Tasks to carry out:
**A)** From the abstract on audiovisual event localization, write out the part that opens with the words containing "Context-Aware Proposal-Boundary Network" and closes with "ahead of print.", copying it character for character.
**B)** In the abstract on audiovisual event localization, list every item for which the local-global context encoder (LGCE) aggregates local-global temporal context information.

Context-Aware Proposal-Boundary Network With Structural Consistency for Audiovisual Event Localization

IEEE Trans Neural Netw Learn Syst. 2023 Jul 19:PP. doi: 10.1109/TNNLS.2023.3290083. Online ahead of print.

Abstract

Audiovisual event localization aims to localize the event that is both visible and audible in a video. Previous works focus on segment-level audio and visual feature sequence encoding and neglect the event proposals and boundaries, which are crucial for this task. The event proposal features provide event internal consistency between several consecutive segments constructing one proposal, while the event boundary features offer event boundary consistency to make segments located at boundaries be aware of the event occurrence. In this article, we explore the proposal-level feature encoding and propose a novel context-aware proposal-boundary (CAPB) network to address audiovisual event localization. In particular, we design a local-global context encoder (LGCE) to aggregate local-global temporal context information for visual sequence, audio sequence, event proposals, and event boundaries, respectively. The local context from temporally adjacent segments or proposals contributes to event discrimination, while the global context from the entire video provides semantic guidance of temporal relationship. Furthermore, we enhance the structural consistency between segments by exploiting the above-encoded proposal and boundary representations. CAPB leverages the context information and structural consistency to obtain context-aware event-consistent cross-modal representation for accurate event localization. Extensive experiments conducted on the audiovisual event (AVE) dataset show that our approach outperforms the state-of-the-art methods by clear margins in both supervised event localization and cross-modality localization.

Data provided:
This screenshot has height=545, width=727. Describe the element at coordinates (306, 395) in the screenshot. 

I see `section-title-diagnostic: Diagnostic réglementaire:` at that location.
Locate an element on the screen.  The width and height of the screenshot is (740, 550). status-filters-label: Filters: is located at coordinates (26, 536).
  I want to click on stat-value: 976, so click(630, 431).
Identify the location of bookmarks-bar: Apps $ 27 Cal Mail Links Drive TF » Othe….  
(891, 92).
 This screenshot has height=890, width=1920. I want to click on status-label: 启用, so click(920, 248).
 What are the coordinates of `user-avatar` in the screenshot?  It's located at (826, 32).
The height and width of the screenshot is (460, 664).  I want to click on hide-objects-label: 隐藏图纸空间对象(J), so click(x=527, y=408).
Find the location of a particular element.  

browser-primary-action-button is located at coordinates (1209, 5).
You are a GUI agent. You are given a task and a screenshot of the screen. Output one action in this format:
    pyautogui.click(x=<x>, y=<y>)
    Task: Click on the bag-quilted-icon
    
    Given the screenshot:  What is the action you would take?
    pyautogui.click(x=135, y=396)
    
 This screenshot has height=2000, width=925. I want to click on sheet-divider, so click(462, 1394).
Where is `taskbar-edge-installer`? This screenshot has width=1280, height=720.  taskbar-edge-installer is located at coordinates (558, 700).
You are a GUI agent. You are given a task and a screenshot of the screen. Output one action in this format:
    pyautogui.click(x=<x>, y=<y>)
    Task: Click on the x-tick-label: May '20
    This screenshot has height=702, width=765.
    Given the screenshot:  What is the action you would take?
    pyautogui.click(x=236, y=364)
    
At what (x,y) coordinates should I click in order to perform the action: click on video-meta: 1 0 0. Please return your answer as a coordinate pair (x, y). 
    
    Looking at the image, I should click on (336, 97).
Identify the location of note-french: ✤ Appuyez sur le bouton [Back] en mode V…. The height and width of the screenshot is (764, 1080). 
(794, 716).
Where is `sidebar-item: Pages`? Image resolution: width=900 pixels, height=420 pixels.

Answer list:
**A)**
Context-Aware Proposal-Boundary Network With Structural Consistency for Audiovisual Event Localization

IEEE Trans Neural Netw Learn Syst. 2023 Jul 19:PP. doi: 10.1109/TNNLS.2023.3290083. Online ahead of print.

**B)**
- visual sequence
- audio sequence
- event proposals
- event boundaries